I think grandfather is the one that's been around longest. Used to be the gold standard. Like mentioned above you need to look at capacity. I've looked at them and my concerns besides capacity was doing a decoction mash which I do a lot of. The slow boil and the cleaning. So you should look at features that make cleaning easier.
 
What does everyone here think of the Grainfather? Good unit? Worth the extra price?
I don’t use a GF kettle, I do use their fermentation adapter kits, as they allow remote temp control and Tilt integration via their app.

I think before you decide on what to get, you should ask yourself what you have by way of requirements.

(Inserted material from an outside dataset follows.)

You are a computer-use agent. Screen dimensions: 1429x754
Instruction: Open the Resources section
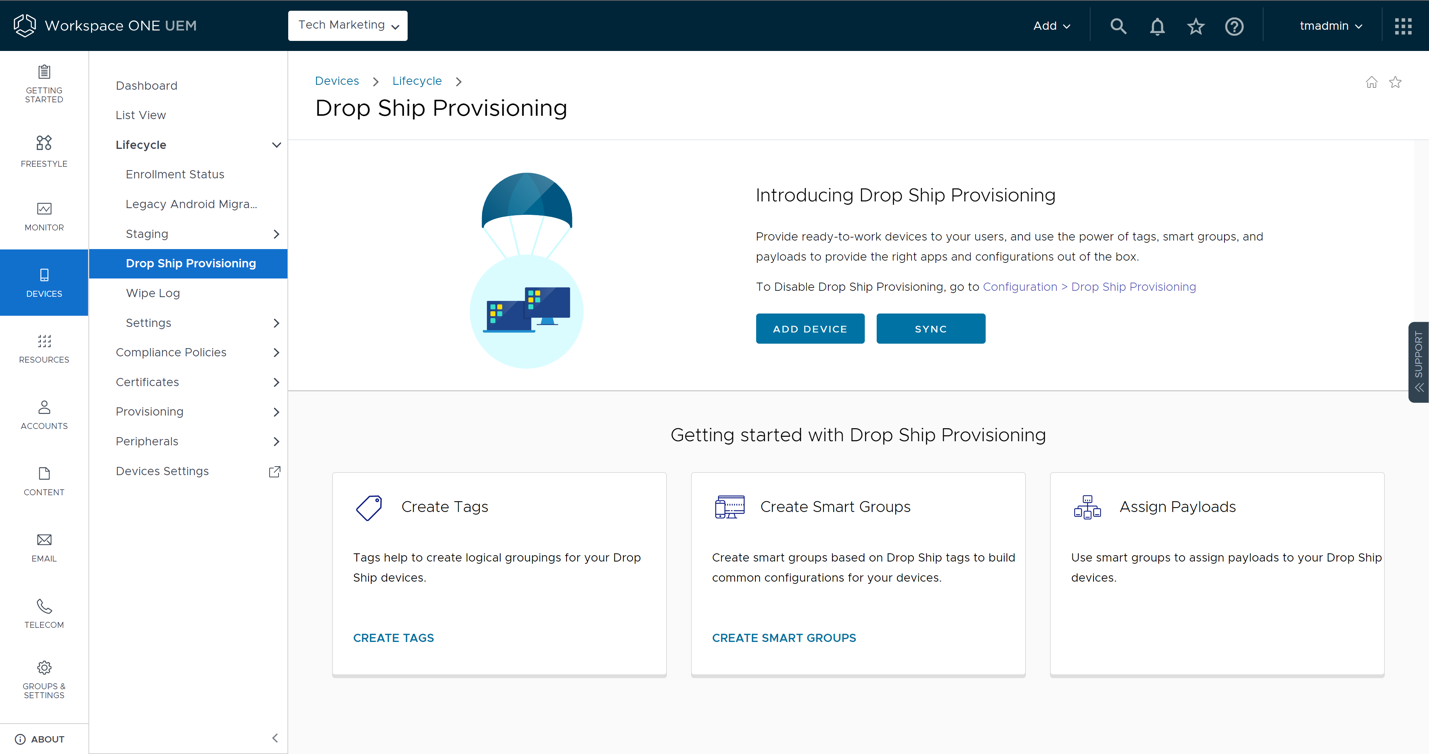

110 vs. 220 is the obvious one. If you can do 220v, you will get a lot faster temperature adjustments, better boil, and will save time in the brew day.
If you can do a 220 kettle, I’d go for it. My Anvil uses 20a on a dedicated circuit, it’s overkill for 90% of my brewing as I usually do 6 gallon batches but it works nicely and temperature ramp up is way faster.

Next, what features on you now broken system did you like and what would you improve. There are a lot of youtube videos on the various systems. Each of them have their own quirks and their own features. Watch some of the shakedown / comparison videos and see where you land.
 
One suggestion on the 220v all in ones. I use an Anvil. Fifty, sixty batches or so and counting. Only thing I changed was to add a sight glass.
For 220 V power I use an extension cord from the kitchen stove. Mine is in the basement at the far end of the house so the cord is prob 60 feet long. The dryer would have been closer but uesable.